Background. A randomised trial has been performed among several GITMO/IIL italian centers, comparing Rituximab-supplemented High-Dose Sequential Chemotherapy (R-HDS) and CHOP-R in high-risk FL <60 yrs. The updated results are here presented, after a median follow-up of 50 months.

Patients (pts) and Methods. Eligibility was based on age-adjusted IPI >=2 (125 pts) or on the IIL score >=3 (11 pts). 136 pts were randomized (68/arm). Main clinical features were: median age 51 yrs. (22–59), stage III–IV 98%, elevated LDH 59%, bulky disease 56%, B symptoms 47%, extranodal disease other than bone marrow (BM) 31%, PS >1 (ECOG) 60%. Both R-HDS and CHOP-R have been already described (Ladetto et al ASH 2005, Rambaldi et al Blood 2000). Cross-over was allowed for pts failing CHOP-R. Centralized minimal residual disease (MRD) analysis with the bcl-2/IgH was performed on BM samples. Analysis was intention to treat.

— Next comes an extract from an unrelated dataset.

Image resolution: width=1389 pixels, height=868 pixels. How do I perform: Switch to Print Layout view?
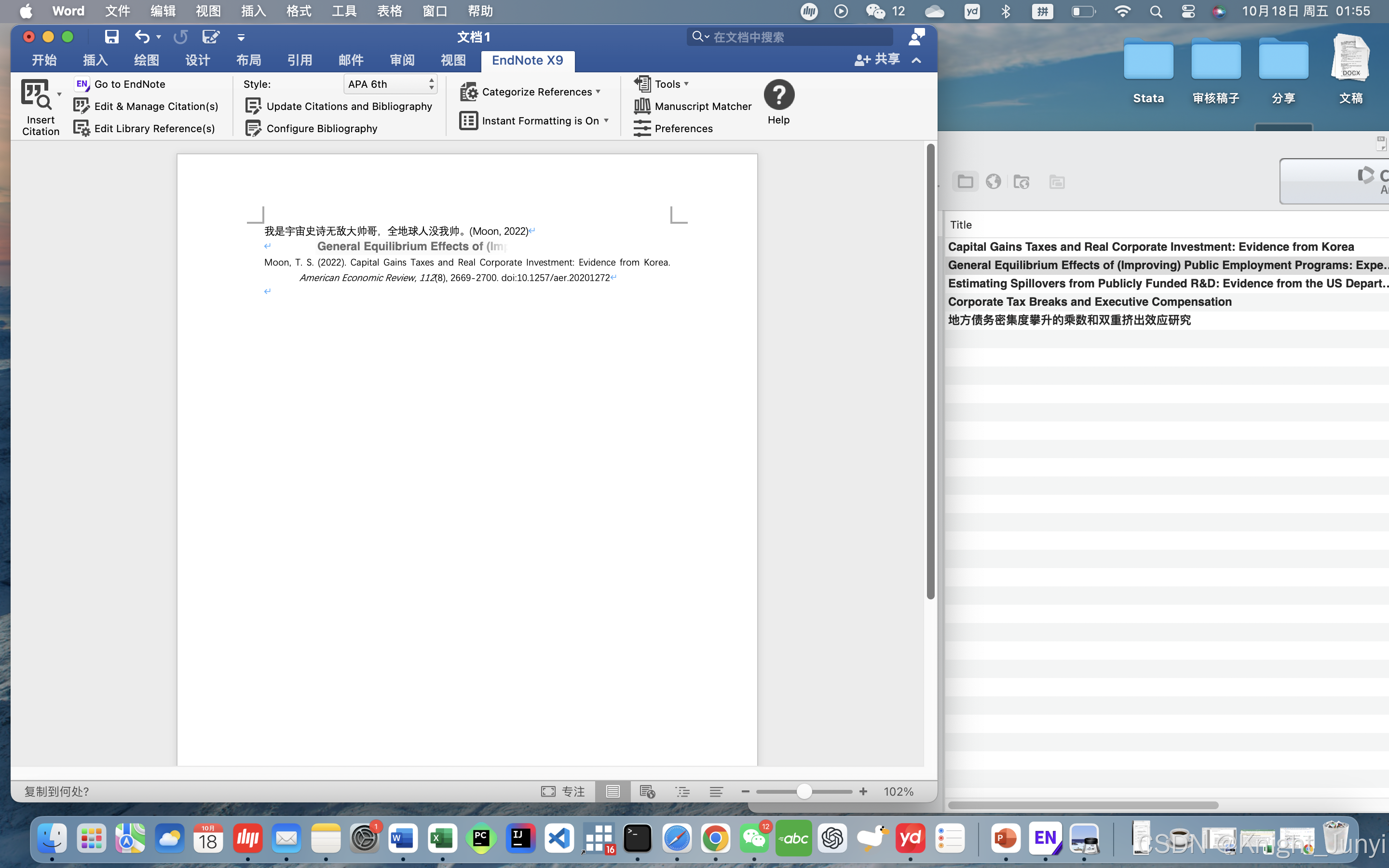613,792
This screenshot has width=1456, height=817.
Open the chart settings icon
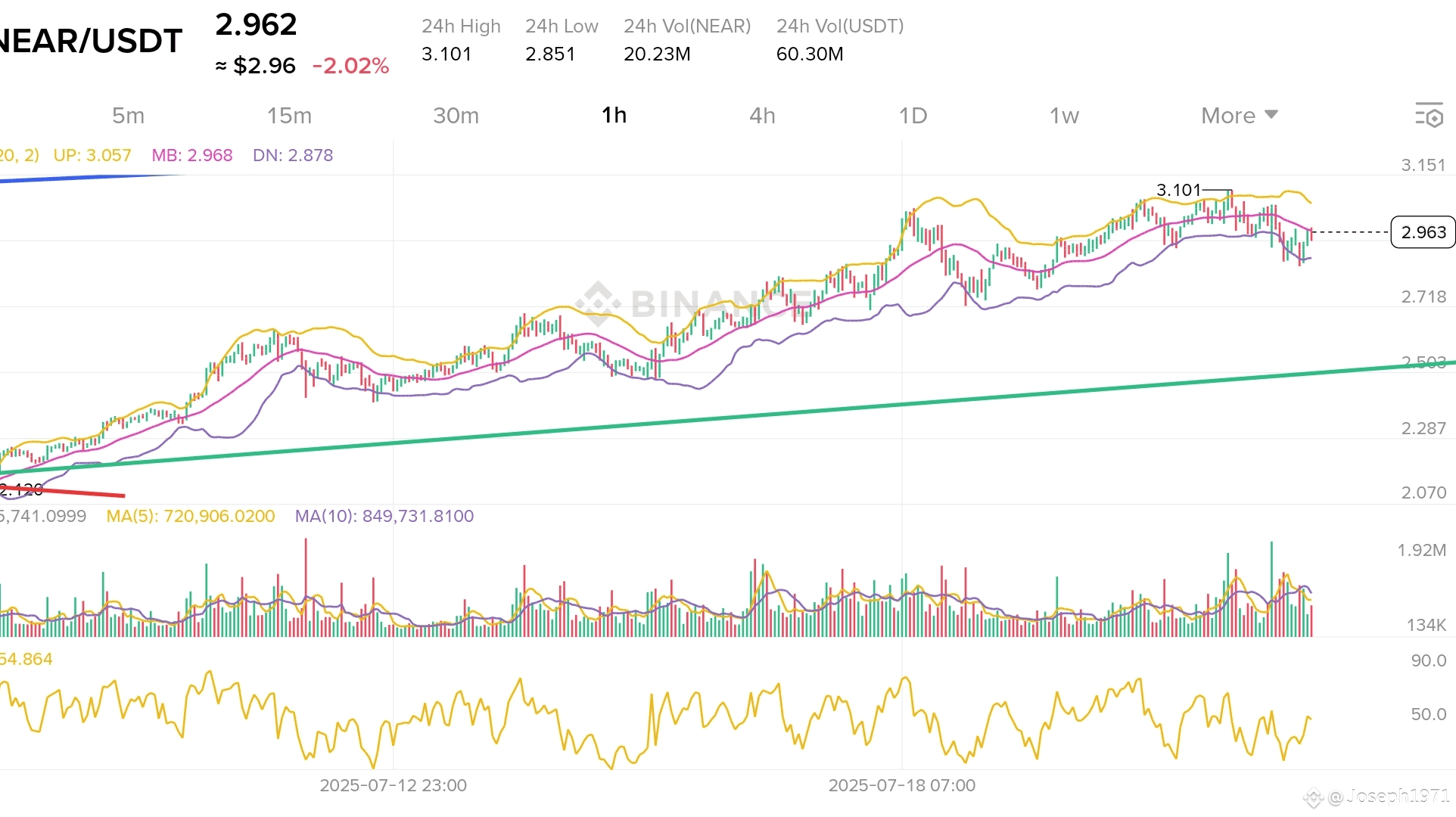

Results. Early toxic deaths were 5 (2 in CHOP-R, 3 in R-HDS); CR rates were 61% with CHOP-R and 85% with R-HDS (p<0.001). At four years EFS and PFS are 32% and 33% for CHOP-R, and 64% and 76% for R-HDS (p<0.001). Despite a better EFS, OS is not different in the two arms (82% CHOP-R and 79% R-HDS). One fatal secondary myelodysplastic syndrome occurred in the CHOP-R arm and five (three fatal) in the R-HDS arm with a cumulative incidence at four years of 3.3% and 7.9% respectively. A stable molecular remission (MR) (achieved in 44% of CHOP-R and 80% of R-HDS pts) (p<0,001) was associated with an improved PFS (22% vs 78% at four years) (p<0,001) and proved the strongest outcome predictor for EFS and PFS by multivariate analysis (Hazard Ratio: 3.98 and 3.83, respectively). Interestingly, the PFS of PCR-negative pts was similar in the two arms, as well as that of PCR-positive pts. Of 39 patients with relapsed or refractory disease after CHOP-R 28 were crossed to R-HDS (71%). Reasons for not undergoing cross-over were: limited relapse in 4, co-morbidities in 2, refusal in 2, other causes in 3. Overall CR rate for second line treatment after CHOP-R failure was 77% (86% with R-HDS and 54% with other therapy). At a median follow-up of 30 months the three-year EFS of patients undergoing salvage R-HDS is 70%.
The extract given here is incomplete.